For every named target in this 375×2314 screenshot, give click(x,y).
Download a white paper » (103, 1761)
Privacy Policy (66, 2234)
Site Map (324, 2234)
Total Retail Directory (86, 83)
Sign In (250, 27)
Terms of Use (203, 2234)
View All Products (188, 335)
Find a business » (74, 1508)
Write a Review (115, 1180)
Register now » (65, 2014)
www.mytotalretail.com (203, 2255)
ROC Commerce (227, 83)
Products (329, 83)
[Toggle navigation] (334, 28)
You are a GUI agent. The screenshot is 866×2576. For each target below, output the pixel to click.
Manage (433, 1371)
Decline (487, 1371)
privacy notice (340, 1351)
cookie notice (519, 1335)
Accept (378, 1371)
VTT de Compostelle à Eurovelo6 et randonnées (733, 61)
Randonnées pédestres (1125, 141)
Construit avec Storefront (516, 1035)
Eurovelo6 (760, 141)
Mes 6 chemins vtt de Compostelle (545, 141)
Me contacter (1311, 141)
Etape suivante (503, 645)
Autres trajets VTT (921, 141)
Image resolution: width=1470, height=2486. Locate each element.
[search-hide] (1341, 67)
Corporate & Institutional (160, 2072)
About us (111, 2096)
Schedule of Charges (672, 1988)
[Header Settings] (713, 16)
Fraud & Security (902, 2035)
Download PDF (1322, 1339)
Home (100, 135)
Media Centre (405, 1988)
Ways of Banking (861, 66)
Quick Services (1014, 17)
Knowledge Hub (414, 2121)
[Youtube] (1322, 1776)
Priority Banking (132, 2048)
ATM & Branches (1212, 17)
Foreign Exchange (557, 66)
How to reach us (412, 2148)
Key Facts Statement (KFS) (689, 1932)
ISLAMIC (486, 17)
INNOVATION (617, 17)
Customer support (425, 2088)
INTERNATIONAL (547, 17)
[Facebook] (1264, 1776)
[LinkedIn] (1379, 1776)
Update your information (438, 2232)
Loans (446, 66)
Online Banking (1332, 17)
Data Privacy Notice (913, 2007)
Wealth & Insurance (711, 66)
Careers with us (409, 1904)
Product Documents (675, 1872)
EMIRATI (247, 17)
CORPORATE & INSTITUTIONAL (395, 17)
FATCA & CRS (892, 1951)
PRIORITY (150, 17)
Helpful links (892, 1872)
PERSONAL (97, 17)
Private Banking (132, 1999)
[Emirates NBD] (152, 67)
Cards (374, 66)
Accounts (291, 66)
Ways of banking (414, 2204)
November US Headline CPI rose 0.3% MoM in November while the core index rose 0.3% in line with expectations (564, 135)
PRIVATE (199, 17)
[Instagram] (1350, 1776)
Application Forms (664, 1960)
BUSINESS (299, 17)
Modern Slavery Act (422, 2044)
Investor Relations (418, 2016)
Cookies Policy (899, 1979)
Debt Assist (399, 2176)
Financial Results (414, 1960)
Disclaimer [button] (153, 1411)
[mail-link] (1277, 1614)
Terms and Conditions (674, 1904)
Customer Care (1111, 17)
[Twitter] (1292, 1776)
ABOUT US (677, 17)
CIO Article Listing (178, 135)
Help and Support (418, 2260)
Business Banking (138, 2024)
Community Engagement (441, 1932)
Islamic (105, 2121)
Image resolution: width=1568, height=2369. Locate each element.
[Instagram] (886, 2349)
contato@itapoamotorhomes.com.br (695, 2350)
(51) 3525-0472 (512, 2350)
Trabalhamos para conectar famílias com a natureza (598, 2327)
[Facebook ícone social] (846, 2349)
==========
_Exercise brief:_
Write out, word for word, all lines from the line that holds "Debt Assist (399, 2176)" through the last line of the listing, with both end lines kept.

_Solution:_
Debt Assist (399, 2176)
Financial Results (414, 1960)
Disclaimer [button] (153, 1411)
[mail-link] (1277, 1614)
Terms and Conditions (674, 1904)
Customer Care (1111, 17)
[Twitter] (1292, 1776)
ABOUT US (677, 17)
CIO Article Listing (178, 135)
Help and Support (418, 2260)
Business Banking (138, 2024)
Community Engagement (441, 1932)
Islamic (105, 2121)
Image resolution: width=1568, height=2369. Locate each element.
[Instagram] (886, 2349)
contato@itapoamotorhomes.com.br (695, 2350)
(51) 3525-0472 (512, 2350)
Trabalhamos para conectar famílias com a natureza (598, 2327)
[Facebook ícone social] (846, 2349)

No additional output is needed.